The influence, popularity and services of the Krishna Patrika and Andhra Patrika so much impressed the people of Andhra, that they honoured the two papers in 1929. Celebrations to honour the people were organised on 8 and 9 September 1929, at Vijayawada. N. V. L. Narasimha Rao, Freedom Fighter, was the Chairman of the Reception Committee for the celebrations. An address eulogising the services of the papers was presented to the editors of the two papers. Konda Venkatappayya, speaking on that occasion, declared, "those two papers have been able to inculcate among the people, courage, spirit of sacrifice and intense patriotism". Certain Associations in Hyderabad like the Andhra Jana Sangham also met in Hyderabad and passed a resolution praising the services of Andhra Patrika and Krishna Patrika.

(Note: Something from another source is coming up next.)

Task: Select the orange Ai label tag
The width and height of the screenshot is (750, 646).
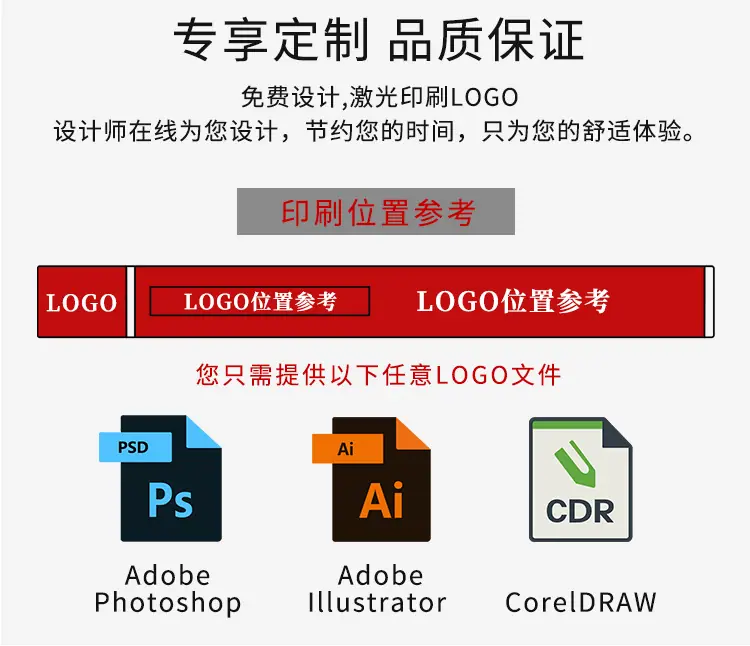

Kanuparti Varalakshmamma, a freedom fighter and social reformer, stated that many people left schools, resigned their jobs, faced the lathi blows, lost their property and entered the jails after reading the contents of Krishna Patrika.

Like many papers of those days, the Krishna Patrika faced many financial troubles. It survived due to contributions from philanthropists, zamindars and other patriots. The editor and other staff had to live on meagre salaries and sometimes lived without salaries.

==Revival==
Popularly known as "Piratla" by his friends was a student activist, a social worker and a champion of citizens' rights to protect India's democratic institutions. He never worked for his personal benefit—he participated in Loknayak Jayaprakash Narayan's Movement as an all India Secretary for student's and youth wing. He struggled for safeguarding democracy during the Emergency Period and went underground for a year and spent his life under MISA for nine months in Musheerabad and Rajahmundry central jails in Andhra Pradesh. Later on, he took over the old Krishna Patrika and became an editor and publisher of the newspaper. Even today, with over 100 years of its existence, the Krishna Patrika is striving in the direction of India's renaissance in all walks of life. Under the editorship of Piratla, Krishna Patrika had celebrated its centenary celebrations at Delhi. Sri Mutnuri Krishna Rao, an editor of Telugu journalism, was the editor. Inspired by his editorials, people offered Satyagraha and wore Khadi for their life of this paper for more than four decades. Piratla Venkateswarlu
began his career as a full-time Rashtriya Swayamsevak Sangh (RSS) worker. He was the All India General Secretary of Akhil Bharatiya Vidyarthi Parishad (ABVP), the students’ wing of the Bharatiya Janata Party. Later, he took up journalism by working for the news channel Jagruthi. He became the editor of Krishna Patrika Telugu daily in 1982 and ran the publication till 2012. He is also actively associated with the small newspapers' association of India. In August 2001, its centenary was celebrated in Delhi in quiet dignity with the blessings of India's Prime Minister, at that time Atal Bihari Vajpayee. Piratla Venkateswarlu died on 8 December 2014.

==Present day==
The newspaper is now published in Vijayawada.